Primary Outcome Measures:
  • B Cell Chronic Lymphocytic Leukemia Subgroups: Direct measurement of leukemic cell turnover (synthesis and removal) using deuterated water as a DNA-labeling agent in patients with chronic lymphocytic leukemia [ Time Frame: 1 year ] [ Designated as safety issue: No ]
    We believe that the results of these studies may identify in vivo correlates of the in vitro studies we have performed previously. Kinetic analyses may be another way to identify patients with different levels of risk from this disease and thereby provide an additional prognostic parameter. This information may also help to individualize future therapies for specific patients based on the in vivo biology in their particular B-CLL clone.

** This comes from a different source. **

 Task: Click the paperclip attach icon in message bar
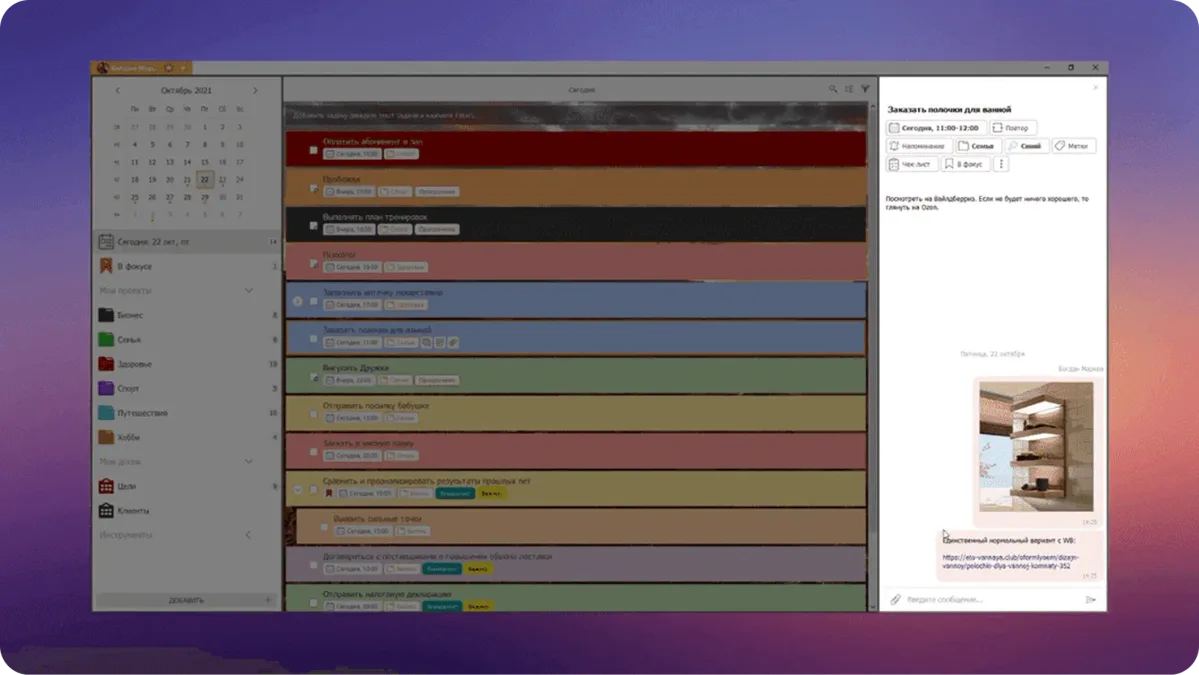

Biospecimen Retention:   Samples With DNA

Blood Cells, Bone MArrow


Estimated Enrollment: 50
Study Start Date: June 2001
Estimated Study Completion Date: January 2015
Estimated Primary Completion Date: January 2014 (Final data collection date for primary outcome measure)
Groups/Cohorts
Chronic Lymphocytic Leukemia
Chronic Lymphocytic Leukemia

Detailed Description:

Chronic lymphocytic leukemia. B-cell chronic lymphocytic leukemia (B-CLL) is the most prevalent leukemia in the Western Hemisphere, accounting for ~25% of all leukemia's. It represents a monoclonal expansion of small, long-lived, apparently slowly dividing CD5+ B cells. Because of the low proliferative index and a presumed uniform proliferative rate of B-CLL cells in vivo (a fact not yet tested or documented), B-CLL appears to be primarily a disease of accumulation rather than proliferation.

B-CLL remains an incurable illness and there is no survival benefit to early intervention.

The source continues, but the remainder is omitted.